Pour célébrer le courage et l'endurance du vaillant équipage, le ministre de la Marine avait tenu à ce que l'hydravion vint se poser sur la Seine afin de donner encore plus de retentissement à cette "grande première". Le 14 janvier 1927, à 14h15, au terme d'un voyage de 27000 km, le LéO 194 se posait sur la Seine entre le pont de Suresnes et la passerelle de Saint-Cloud sous les acclamations de la foule parisienne.

Georges Leygues, ministre de la Marine, remit au Lieutenant de vaisseau Bernard la Croix d'Officier de la Légion d'Honneur et annonça au Maître principal Bougault sa prochaine nomination au grade d'officier des Équipages de la Flotte.
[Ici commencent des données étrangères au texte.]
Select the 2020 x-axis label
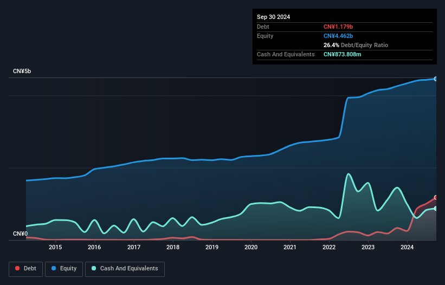 [251, 248]
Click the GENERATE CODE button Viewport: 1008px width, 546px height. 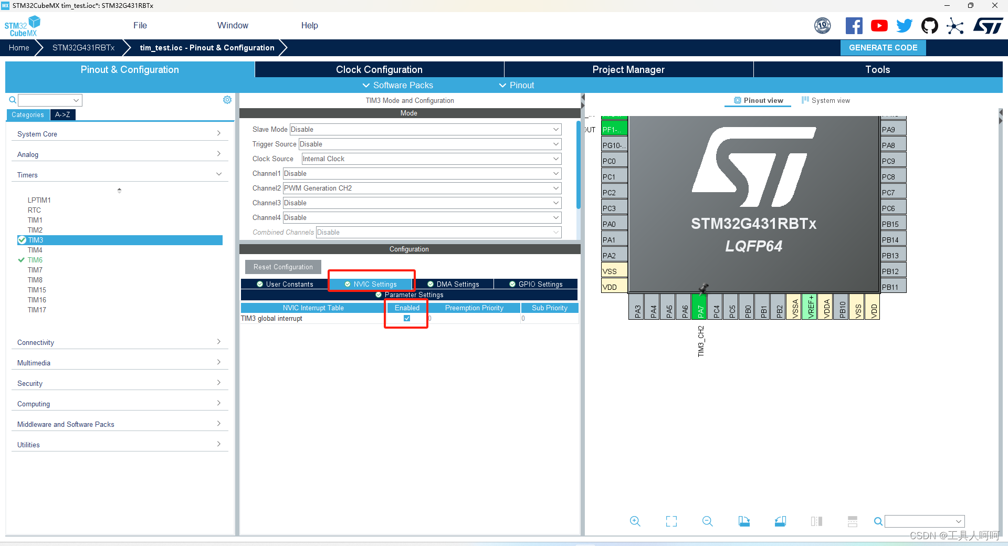883,48
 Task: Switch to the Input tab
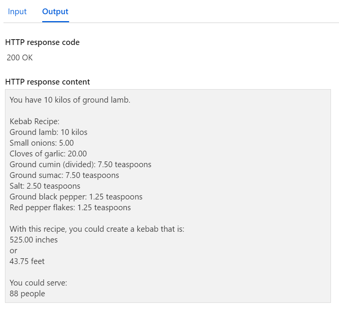coord(17,12)
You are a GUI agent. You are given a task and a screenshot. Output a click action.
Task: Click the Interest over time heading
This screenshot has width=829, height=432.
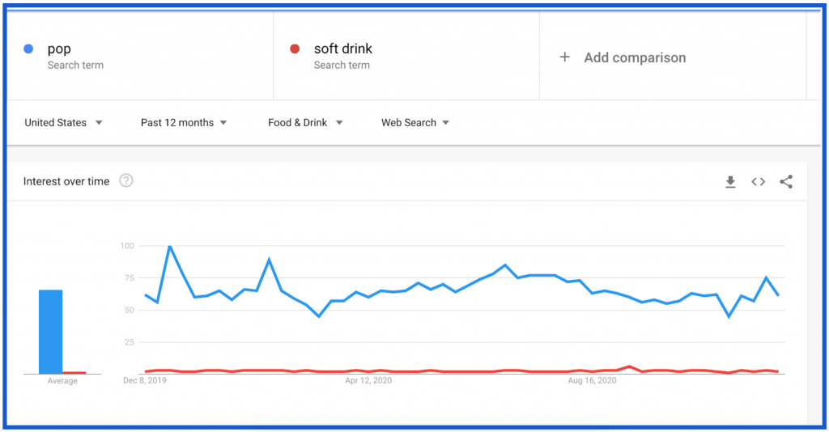(66, 181)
Puis ce fut une réception à l’Élysée, à la mairie de Paris et à l'Aéro-Club de France.

Outre la valeur de l'équipage, ce voyage a démontré la qualité du moteur Gnome & Rhône "Jupiter" qui n'a demandé que le changement périodique des bougies.
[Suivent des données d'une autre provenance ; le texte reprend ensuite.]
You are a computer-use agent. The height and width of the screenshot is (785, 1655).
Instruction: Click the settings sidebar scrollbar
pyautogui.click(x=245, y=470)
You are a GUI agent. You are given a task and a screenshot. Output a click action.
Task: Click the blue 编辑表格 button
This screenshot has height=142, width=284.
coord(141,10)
La foule parisienne put venir contempler le Lioré-Olivier 194 car il fut exposé pendant plusieurs jours dans le jardin des Tuileries.
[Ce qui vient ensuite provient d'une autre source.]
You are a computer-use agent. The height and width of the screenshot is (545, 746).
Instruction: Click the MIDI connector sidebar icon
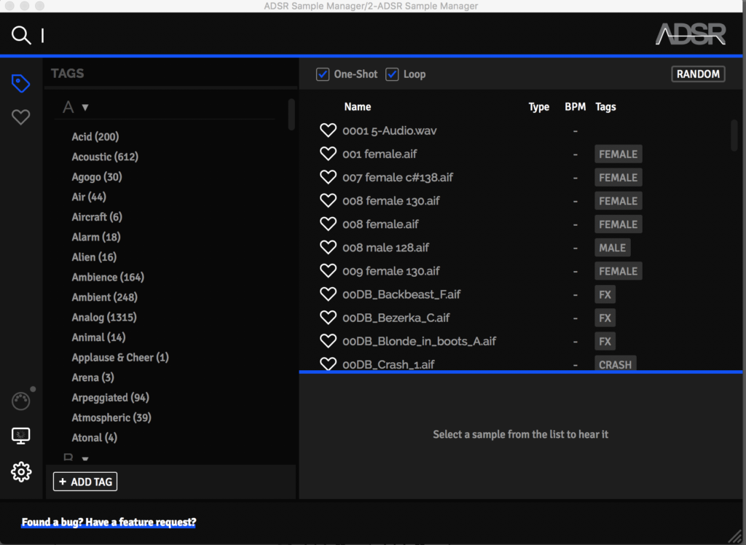point(21,401)
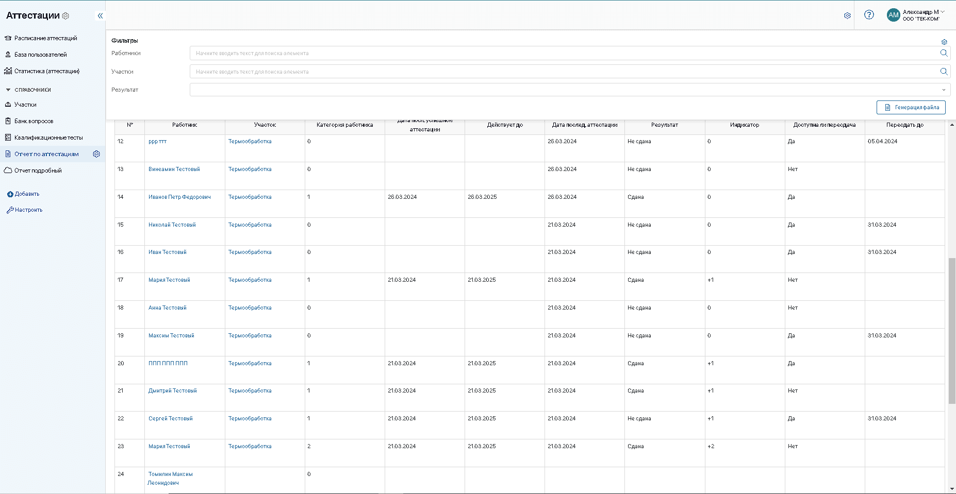Focus the Работники search input field

[562, 53]
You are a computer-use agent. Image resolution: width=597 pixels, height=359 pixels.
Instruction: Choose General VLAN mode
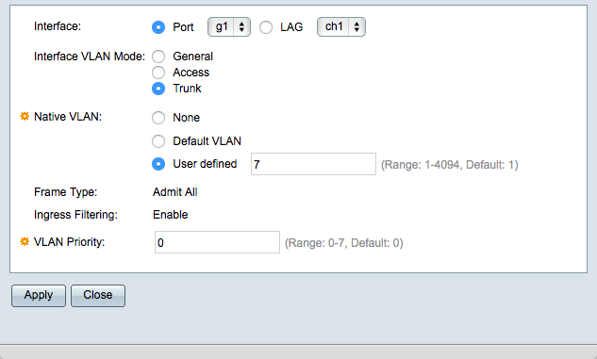pyautogui.click(x=158, y=57)
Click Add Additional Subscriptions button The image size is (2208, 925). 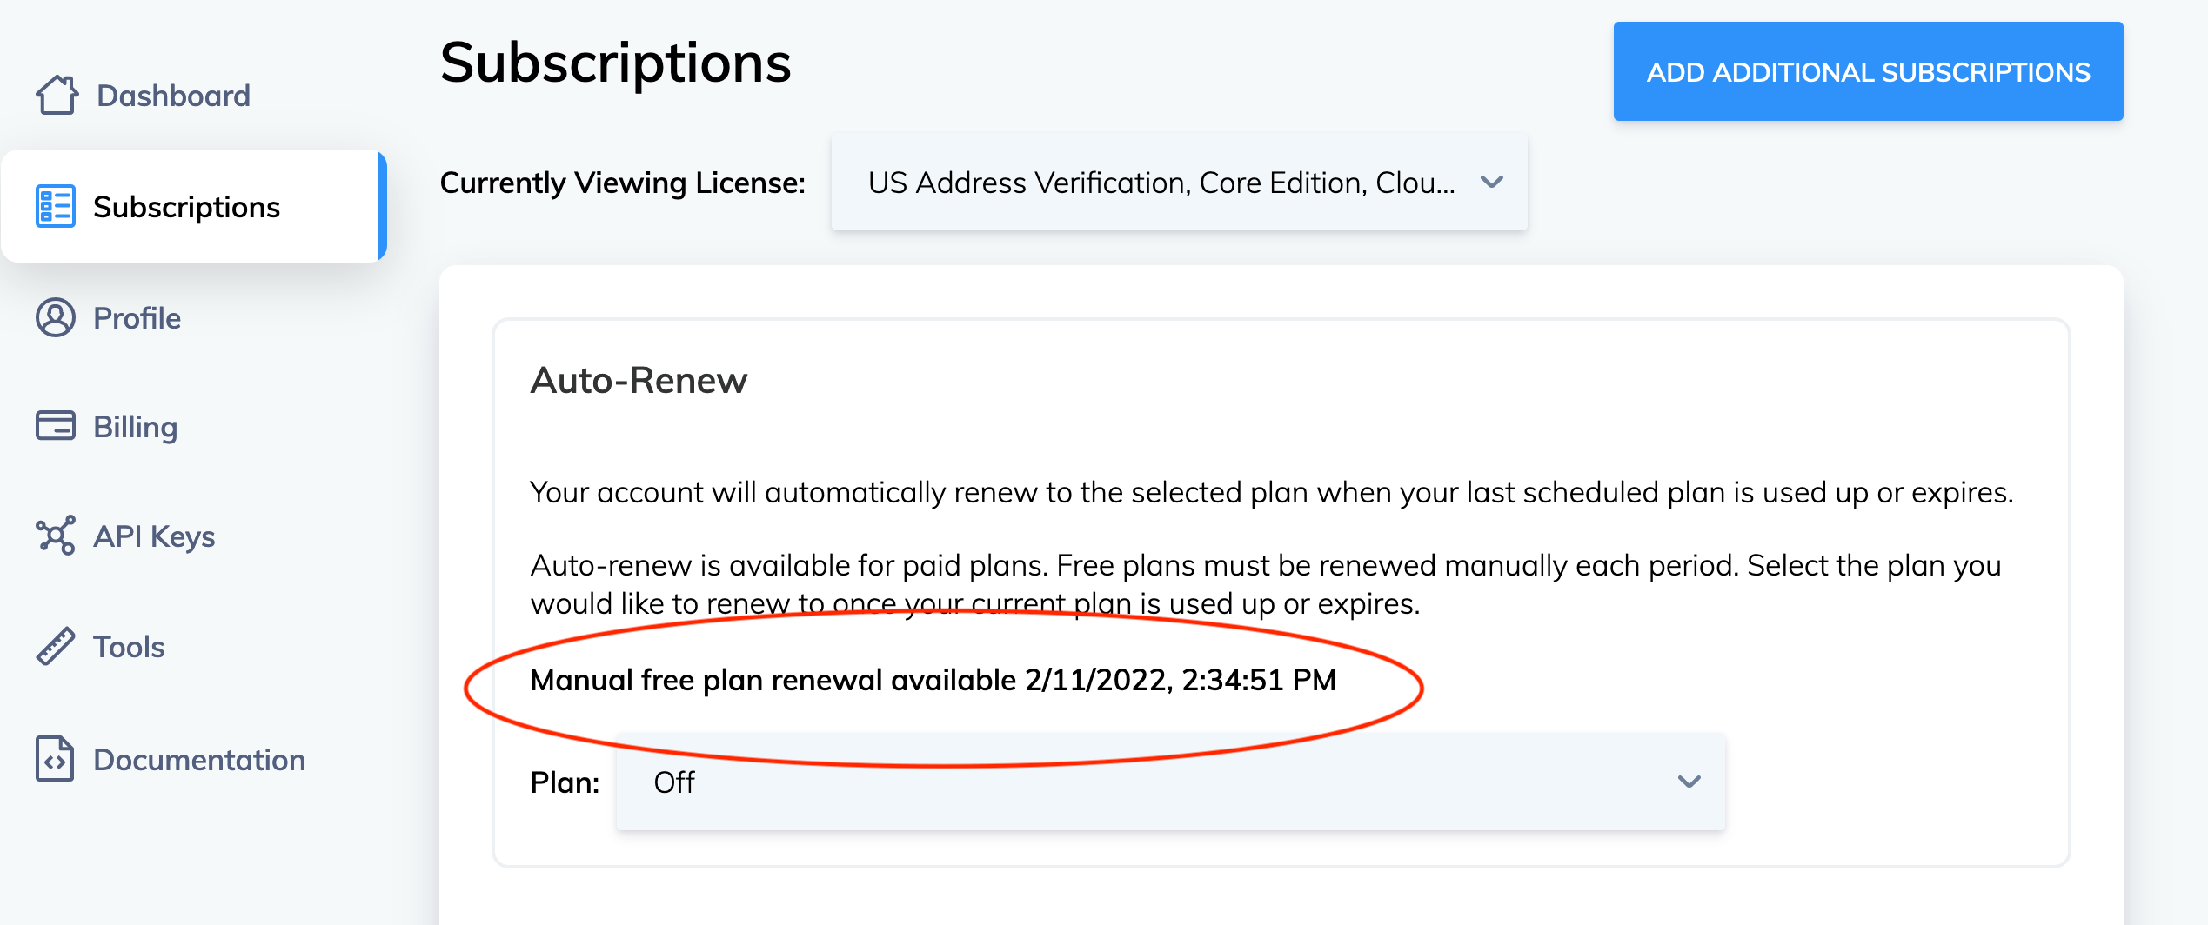tap(1868, 71)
Pendant ce temps, l'infortuné Guilbaud avait enfin reçu son moteur de rechange et pu quitter Lokodja le 20 janvier 1927 avec son nouvel équipier, le Premier-maître mécanicien Rapin. L'ordre de mission avait changé, il ne s'agissait plus d'aller à Madagascar mais de rejoindre Marseille en traversant l'Afrique jusqu'aux Grands Lacs, de remonter la vallée du Nil et de traverser la Méditerranée en passant par Beyrouth, lstanboul et Athènes. Le CAMS était de retour à Marseille le 9 mars 1927.

Détail de l'itinéraire aller du Lioré 194 :

12/10/26
Berre - Tanger
1450 km
13/10/26
Tanger - Casablanca
300 km
15/10/26
Casablanca - Las Palmas
1100 km
17/10/26
Las Palmas - Port Etienne
880 km
18/10/26
Port Etienne – Saint Louis
600 km
21/10/26
Saint Louis - Kayes
640 km
22/10/26
Kayes - Bamako
480 km
27/10/26
Bamako – Segou
200 km
28/10/26
Segou - Tombouctou
560 km
29/10/26
Tombouctou - Gao
300 km
30/10/26
Gao - Gaya
620 km
31/10/26
Gaya - Djebba
350 km
01/11/26
Djebba - Lokodja
300 km
03/11/26
Lokodja - Garoua
800 km
06/11/26
Garoua – Fort Archambault
600 km
07/11/26
Fort Archambault - Bangui
460 km
10/11/26
Bangui - Lisala
600 km
13/11/26
Lisala - Stanleyville
460 km
14/11/26
Stanleyville - Albertville
950 km
15/11/26
Albertville - Kitouta
380 km
17/11/26
Kitouta - Fort Johnston
850 km
19/11/26
Fort Johnston - Quelimane
550 km
20/11/26
Quelimane - Mozambique
550 km
21/11/26
Mozambique - Majunga
600 km
04/12/26
Majunga - Tananarive
380 km

soit un total de 14960 km.

Tout au long de ce grand voyage, l'équipage fit oblitérer des plis ou cartes postales illustrées à de nombreuses escales en y apposant une griffe rectangulaire violette.

Plis postaux de pure complaisance, certes, réservés à l'époque par quelques passionnés et par nombre de négociants et de spéculateurs avisés qui n'en attendaient rien d'autre que d'en tirer une plus-value conséquente. Peu importe ! Aujourd'hui, c'est bien grâce aux collectionneurs que la mémoire de cette épopée des temps modernes a été conservée et que nous pouvons en méditer, à la fois, toute la performance humaine et toute l'éphémère fugacité.